PROBLEM TO WORK ON:
Retype the material so that each line matches the original exactly.

----

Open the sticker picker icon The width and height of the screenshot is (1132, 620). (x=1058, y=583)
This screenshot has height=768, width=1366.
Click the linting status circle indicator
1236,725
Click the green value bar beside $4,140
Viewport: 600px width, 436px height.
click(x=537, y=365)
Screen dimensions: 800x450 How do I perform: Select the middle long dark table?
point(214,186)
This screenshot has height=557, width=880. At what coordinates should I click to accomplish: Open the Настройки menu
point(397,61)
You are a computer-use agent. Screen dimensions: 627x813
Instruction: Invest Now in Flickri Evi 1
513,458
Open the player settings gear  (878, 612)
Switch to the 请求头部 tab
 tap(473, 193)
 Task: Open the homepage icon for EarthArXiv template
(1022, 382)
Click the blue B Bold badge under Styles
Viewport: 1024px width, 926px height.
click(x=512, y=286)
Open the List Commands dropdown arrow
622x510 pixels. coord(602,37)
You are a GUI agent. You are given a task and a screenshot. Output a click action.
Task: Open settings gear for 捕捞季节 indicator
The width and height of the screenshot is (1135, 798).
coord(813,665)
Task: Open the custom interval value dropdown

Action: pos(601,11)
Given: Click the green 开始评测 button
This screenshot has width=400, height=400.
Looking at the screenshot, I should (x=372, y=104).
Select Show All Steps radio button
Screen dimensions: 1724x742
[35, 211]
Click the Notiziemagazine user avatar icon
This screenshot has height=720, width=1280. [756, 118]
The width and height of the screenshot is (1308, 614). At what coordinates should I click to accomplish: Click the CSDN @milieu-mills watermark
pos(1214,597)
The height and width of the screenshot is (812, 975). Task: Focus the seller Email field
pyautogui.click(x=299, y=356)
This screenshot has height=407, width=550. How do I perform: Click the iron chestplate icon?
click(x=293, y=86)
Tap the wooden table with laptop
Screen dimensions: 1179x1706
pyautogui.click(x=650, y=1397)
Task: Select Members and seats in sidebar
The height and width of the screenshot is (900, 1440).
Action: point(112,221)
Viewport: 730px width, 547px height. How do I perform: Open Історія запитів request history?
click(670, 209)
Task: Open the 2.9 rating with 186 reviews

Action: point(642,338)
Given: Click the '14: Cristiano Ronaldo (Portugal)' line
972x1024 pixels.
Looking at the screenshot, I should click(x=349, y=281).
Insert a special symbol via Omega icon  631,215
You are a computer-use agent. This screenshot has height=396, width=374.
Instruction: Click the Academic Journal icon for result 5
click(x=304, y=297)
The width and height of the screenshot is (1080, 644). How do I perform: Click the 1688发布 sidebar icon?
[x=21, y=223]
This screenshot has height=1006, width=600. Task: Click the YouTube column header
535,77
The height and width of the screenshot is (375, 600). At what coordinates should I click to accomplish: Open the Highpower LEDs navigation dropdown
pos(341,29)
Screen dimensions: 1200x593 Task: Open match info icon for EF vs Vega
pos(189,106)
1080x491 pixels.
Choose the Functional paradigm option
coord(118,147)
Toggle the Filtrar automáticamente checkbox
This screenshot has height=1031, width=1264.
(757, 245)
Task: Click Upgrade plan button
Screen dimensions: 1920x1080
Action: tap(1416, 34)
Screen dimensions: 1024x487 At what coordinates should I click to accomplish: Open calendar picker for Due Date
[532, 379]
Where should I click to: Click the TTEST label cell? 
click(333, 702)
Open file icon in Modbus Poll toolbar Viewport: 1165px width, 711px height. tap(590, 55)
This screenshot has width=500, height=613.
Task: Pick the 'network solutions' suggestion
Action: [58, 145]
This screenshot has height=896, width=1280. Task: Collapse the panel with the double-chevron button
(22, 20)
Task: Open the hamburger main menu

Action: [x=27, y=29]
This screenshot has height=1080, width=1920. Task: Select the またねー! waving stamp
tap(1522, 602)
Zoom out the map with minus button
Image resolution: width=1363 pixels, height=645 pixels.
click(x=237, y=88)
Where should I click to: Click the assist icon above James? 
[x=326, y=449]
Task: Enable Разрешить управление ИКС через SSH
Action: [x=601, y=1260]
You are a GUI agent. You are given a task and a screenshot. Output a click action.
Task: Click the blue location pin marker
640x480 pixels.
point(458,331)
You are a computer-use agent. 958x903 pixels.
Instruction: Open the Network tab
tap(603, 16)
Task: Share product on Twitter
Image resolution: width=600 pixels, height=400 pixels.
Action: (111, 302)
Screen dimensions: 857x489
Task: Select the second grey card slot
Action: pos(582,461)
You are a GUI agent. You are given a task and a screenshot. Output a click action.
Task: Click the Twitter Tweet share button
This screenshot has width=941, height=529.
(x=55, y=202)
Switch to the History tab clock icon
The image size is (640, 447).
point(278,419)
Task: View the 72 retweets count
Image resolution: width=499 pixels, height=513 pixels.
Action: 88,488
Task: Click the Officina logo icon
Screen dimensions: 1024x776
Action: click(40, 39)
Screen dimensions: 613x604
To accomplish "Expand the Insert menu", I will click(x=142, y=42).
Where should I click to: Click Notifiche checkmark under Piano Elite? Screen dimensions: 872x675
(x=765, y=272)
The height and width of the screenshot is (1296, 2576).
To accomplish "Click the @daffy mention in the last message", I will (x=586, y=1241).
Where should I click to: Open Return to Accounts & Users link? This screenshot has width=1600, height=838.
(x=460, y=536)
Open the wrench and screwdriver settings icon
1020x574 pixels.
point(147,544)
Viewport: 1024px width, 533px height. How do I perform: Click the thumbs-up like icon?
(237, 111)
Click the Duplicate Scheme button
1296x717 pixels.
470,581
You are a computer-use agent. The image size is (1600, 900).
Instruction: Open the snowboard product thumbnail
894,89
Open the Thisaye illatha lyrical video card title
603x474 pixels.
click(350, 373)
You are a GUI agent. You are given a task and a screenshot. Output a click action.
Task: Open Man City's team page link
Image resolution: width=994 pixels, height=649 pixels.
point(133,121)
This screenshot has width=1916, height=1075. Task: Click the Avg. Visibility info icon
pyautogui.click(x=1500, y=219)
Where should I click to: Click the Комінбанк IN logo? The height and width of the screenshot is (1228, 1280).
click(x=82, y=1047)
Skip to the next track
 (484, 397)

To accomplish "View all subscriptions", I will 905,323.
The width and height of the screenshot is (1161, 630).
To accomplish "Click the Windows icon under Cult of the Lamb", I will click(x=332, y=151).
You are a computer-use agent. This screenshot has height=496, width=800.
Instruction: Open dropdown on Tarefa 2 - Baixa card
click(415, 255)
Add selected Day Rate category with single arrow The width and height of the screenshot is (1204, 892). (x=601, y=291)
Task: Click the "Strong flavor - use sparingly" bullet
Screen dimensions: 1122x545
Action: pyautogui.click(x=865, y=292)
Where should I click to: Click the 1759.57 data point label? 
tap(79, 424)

----

RESPONSE AREA:
Open the sticker picker icon The width and height of the screenshot is (1132, 620). (x=1058, y=583)
This screenshot has height=768, width=1366.
Click the linting status circle indicator
1236,725
Click the green value bar beside $4,140
Viewport: 600px width, 436px height.
click(x=537, y=365)
Screen dimensions: 800x450 How do I perform: Select the middle long dark table?
point(214,186)
This screenshot has height=557, width=880. At what coordinates should I click to accomplish: Open the Настройки menu
point(397,61)
You are a computer-use agent. Screen dimensions: 627x813
Instruction: Invest Now in Flickri Evi 1
513,458
Open the player settings gear  (878, 612)
Switch to the 请求头部 tab
 tap(473, 193)
 Task: Open the homepage icon for EarthArXiv template
(1022, 382)
Click the blue B Bold badge under Styles
Viewport: 1024px width, 926px height.
click(x=512, y=286)
Open the List Commands dropdown arrow
622x510 pixels. coord(602,37)
You are a GUI agent. You are given a task and a screenshot. Output a click action.
Task: Open settings gear for 捕捞季节 indicator
The width and height of the screenshot is (1135, 798).
coord(813,665)
Task: Open the custom interval value dropdown

Action: pos(601,11)
Given: Click the green 开始评测 button
This screenshot has width=400, height=400.
Looking at the screenshot, I should (x=372, y=104).
Select Show All Steps radio button
Screen dimensions: 1724x742
[35, 211]
Click the Notiziemagazine user avatar icon
This screenshot has height=720, width=1280. [756, 118]
The width and height of the screenshot is (1308, 614). At what coordinates should I click to accomplish: Click the CSDN @milieu-mills watermark
pos(1214,597)
The height and width of the screenshot is (812, 975). Task: Focus the seller Email field
pyautogui.click(x=299, y=356)
This screenshot has height=407, width=550. How do I perform: Click the iron chestplate icon?
click(x=293, y=86)
Tap the wooden table with laptop
Screen dimensions: 1179x1706
pyautogui.click(x=650, y=1397)
Task: Select Members and seats in sidebar
The height and width of the screenshot is (900, 1440).
Action: point(112,221)
Viewport: 730px width, 547px height. How do I perform: Open Історія запитів request history?
click(670, 209)
Task: Open the 2.9 rating with 186 reviews

Action: point(642,338)
Given: Click the '14: Cristiano Ronaldo (Portugal)' line
972x1024 pixels.
Looking at the screenshot, I should click(x=349, y=281).
Insert a special symbol via Omega icon  631,215
You are a computer-use agent. This screenshot has height=396, width=374.
Instruction: Click the Academic Journal icon for result 5
click(x=304, y=297)
The width and height of the screenshot is (1080, 644). How do I perform: Click the 1688发布 sidebar icon?
[x=21, y=223]
This screenshot has height=1006, width=600. Task: Click the YouTube column header
535,77
The height and width of the screenshot is (375, 600). At what coordinates should I click to accomplish: Open the Highpower LEDs navigation dropdown
pos(341,29)
Screen dimensions: 1200x593 Task: Open match info icon for EF vs Vega
pos(189,106)
1080x491 pixels.
Choose the Functional paradigm option
coord(118,147)
Toggle the Filtrar automáticamente checkbox
This screenshot has height=1031, width=1264.
(757, 245)
Task: Click Upgrade plan button
Screen dimensions: 1920x1080
Action: tap(1416, 34)
Screen dimensions: 1024x487 At what coordinates should I click to accomplish: Open calendar picker for Due Date
[532, 379]
Where should I click to: Click the TTEST label cell? 
click(333, 702)
Open file icon in Modbus Poll toolbar Viewport: 1165px width, 711px height. tap(590, 55)
This screenshot has width=500, height=613.
Task: Pick the 'network solutions' suggestion
Action: [58, 145]
This screenshot has height=896, width=1280. Task: Collapse the panel with the double-chevron button
(22, 20)
Task: Open the hamburger main menu

Action: [x=27, y=29]
This screenshot has height=1080, width=1920. Task: Select the またねー! waving stamp
tap(1522, 602)
Zoom out the map with minus button
Image resolution: width=1363 pixels, height=645 pixels.
click(x=237, y=88)
Where should I click to: Click the assist icon above James? 
[x=326, y=449]
Task: Enable Разрешить управление ИКС через SSH
Action: [x=601, y=1260]
You are a GUI agent. You are given a task and a screenshot. Output a click action.
Task: Click the blue location pin marker
640x480 pixels.
point(458,331)
You are a computer-use agent. 958x903 pixels.
Instruction: Open the Network tab
tap(603, 16)
Task: Share product on Twitter
Image resolution: width=600 pixels, height=400 pixels.
Action: (111, 302)
Screen dimensions: 857x489
Task: Select the second grey card slot
Action: pos(582,461)
You are a GUI agent. You are given a task and a screenshot. Output a click action.
Task: Click the Twitter Tweet share button
This screenshot has width=941, height=529.
(x=55, y=202)
Switch to the History tab clock icon
The image size is (640, 447).
point(278,419)
Task: View the 72 retweets count
Image resolution: width=499 pixels, height=513 pixels.
Action: 88,488
Task: Click the Officina logo icon
Screen dimensions: 1024x776
Action: click(40, 39)
Screen dimensions: 613x604
To accomplish "Expand the Insert menu", I will click(x=142, y=42).
Where should I click to: Click Notifiche checkmark under Piano Elite? Screen dimensions: 872x675
(x=765, y=272)
The height and width of the screenshot is (1296, 2576).
To accomplish "Click the @daffy mention in the last message", I will (x=586, y=1241).
Where should I click to: Open Return to Accounts & Users link? This screenshot has width=1600, height=838.
(x=460, y=536)
Open the wrench and screwdriver settings icon
1020x574 pixels.
point(147,544)
Viewport: 1024px width, 533px height. How do I perform: Click the thumbs-up like icon?
(237, 111)
Click the Duplicate Scheme button
1296x717 pixels.
470,581
You are a computer-use agent. The image size is (1600, 900).
Instruction: Open the snowboard product thumbnail
894,89
Open the Thisaye illatha lyrical video card title
603x474 pixels.
click(350, 373)
You are a GUI agent. You are given a task and a screenshot. Output a click action.
Task: Open Man City's team page link
Image resolution: width=994 pixels, height=649 pixels.
point(133,121)
This screenshot has width=1916, height=1075. Task: Click the Avg. Visibility info icon
pyautogui.click(x=1500, y=219)
Where should I click to: Click the Комінбанк IN logo? The height and width of the screenshot is (1228, 1280).
click(x=82, y=1047)
Skip to the next track
 (484, 397)

To accomplish "View all subscriptions", I will 905,323.
The width and height of the screenshot is (1161, 630).
To accomplish "Click the Windows icon under Cult of the Lamb", I will click(x=332, y=151).
You are a computer-use agent. This screenshot has height=496, width=800.
Instruction: Open dropdown on Tarefa 2 - Baixa card
click(415, 255)
Add selected Day Rate category with single arrow The width and height of the screenshot is (1204, 892). (x=601, y=291)
Task: Click the "Strong flavor - use sparingly" bullet
Screen dimensions: 1122x545
Action: pyautogui.click(x=865, y=292)
Where should I click to: Click the 1759.57 data point label? 
tap(79, 424)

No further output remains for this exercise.